=== Stored dataset items ===

——————————

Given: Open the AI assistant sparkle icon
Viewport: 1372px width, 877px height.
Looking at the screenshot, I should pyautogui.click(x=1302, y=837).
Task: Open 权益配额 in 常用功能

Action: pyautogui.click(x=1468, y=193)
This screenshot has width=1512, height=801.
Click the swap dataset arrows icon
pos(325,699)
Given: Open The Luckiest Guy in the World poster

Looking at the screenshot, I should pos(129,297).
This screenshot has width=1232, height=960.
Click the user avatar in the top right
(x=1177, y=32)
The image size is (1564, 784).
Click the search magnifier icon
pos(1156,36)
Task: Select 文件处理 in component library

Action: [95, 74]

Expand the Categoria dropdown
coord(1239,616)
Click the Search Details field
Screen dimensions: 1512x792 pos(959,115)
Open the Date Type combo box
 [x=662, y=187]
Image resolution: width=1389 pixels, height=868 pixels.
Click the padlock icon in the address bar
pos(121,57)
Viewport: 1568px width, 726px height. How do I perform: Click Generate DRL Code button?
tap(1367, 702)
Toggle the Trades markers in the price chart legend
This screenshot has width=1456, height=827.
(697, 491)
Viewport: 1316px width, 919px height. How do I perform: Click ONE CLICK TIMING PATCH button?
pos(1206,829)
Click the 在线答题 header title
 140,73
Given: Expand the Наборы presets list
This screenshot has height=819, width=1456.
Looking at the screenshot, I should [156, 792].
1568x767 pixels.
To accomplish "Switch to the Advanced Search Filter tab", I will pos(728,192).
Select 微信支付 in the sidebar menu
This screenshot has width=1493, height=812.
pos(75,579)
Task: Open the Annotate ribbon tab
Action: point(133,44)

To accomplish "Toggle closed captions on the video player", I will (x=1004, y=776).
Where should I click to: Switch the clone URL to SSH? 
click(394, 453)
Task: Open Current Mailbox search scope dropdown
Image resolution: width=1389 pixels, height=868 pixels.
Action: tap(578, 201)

——————————

=== TRY IT ===
Please output exactly the lines between the one holding "Task: Open 权益配额 in 常用功能" and the one holding "The image size is (1564, 784)." in the records above, inclusive, and nothing more.

=== THE COMPLETED TASK ===
Task: Open 权益配额 in 常用功能

Action: pyautogui.click(x=1468, y=193)
This screenshot has width=1512, height=801.
Click the swap dataset arrows icon
pos(325,699)
Given: Open The Luckiest Guy in the World poster

Looking at the screenshot, I should pos(129,297).
This screenshot has width=1232, height=960.
Click the user avatar in the top right
(x=1177, y=32)
The image size is (1564, 784).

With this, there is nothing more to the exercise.